> _WORK REQUIRED_
Each line that contains the word "accomplish" is to be copied from the records below.
** Opening MATERIAL FOR THIS EXERCISE block **
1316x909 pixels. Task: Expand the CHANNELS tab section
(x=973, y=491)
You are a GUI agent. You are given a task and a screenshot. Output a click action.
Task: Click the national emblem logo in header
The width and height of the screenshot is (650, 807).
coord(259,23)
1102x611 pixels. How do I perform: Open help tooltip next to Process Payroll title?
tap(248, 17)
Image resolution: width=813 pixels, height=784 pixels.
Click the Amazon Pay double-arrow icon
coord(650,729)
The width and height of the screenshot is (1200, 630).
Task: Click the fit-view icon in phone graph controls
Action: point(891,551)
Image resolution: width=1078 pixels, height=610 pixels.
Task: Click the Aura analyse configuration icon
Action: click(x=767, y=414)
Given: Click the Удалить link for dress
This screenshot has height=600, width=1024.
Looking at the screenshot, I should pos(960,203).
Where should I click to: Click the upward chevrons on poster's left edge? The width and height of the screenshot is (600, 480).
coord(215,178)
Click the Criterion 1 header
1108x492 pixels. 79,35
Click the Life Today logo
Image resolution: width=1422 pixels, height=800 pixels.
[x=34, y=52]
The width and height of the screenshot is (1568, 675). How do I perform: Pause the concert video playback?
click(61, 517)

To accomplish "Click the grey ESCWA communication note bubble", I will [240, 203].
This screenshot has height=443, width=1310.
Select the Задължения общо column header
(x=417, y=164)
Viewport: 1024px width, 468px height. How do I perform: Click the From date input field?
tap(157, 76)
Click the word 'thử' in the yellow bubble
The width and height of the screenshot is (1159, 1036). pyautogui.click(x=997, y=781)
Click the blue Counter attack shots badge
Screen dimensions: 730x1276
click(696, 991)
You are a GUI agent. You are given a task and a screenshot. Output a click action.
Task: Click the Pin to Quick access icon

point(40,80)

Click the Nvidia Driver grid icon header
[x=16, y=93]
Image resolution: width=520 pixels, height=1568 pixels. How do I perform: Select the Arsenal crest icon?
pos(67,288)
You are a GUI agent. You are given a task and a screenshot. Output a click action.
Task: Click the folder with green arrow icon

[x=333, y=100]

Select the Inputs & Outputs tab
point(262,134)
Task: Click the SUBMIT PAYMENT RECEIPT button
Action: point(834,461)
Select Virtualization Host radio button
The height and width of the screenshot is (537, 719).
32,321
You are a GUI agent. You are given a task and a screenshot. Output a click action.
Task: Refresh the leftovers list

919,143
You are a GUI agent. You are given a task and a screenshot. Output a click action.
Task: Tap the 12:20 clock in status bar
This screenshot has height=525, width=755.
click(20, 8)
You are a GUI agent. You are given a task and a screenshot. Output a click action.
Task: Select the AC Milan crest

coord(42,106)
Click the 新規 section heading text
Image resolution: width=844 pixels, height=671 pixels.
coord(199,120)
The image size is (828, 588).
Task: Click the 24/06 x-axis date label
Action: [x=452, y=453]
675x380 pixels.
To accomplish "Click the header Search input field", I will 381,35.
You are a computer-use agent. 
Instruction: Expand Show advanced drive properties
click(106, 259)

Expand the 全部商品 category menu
** Closing MATERIAL FOR THIS EXERCISE block **
> _RESPONSE AREA_
To accomplish "Click the grey ESCWA communication note bubble", I will [240, 203].
To accomplish "Click the header Search input field", I will 381,35.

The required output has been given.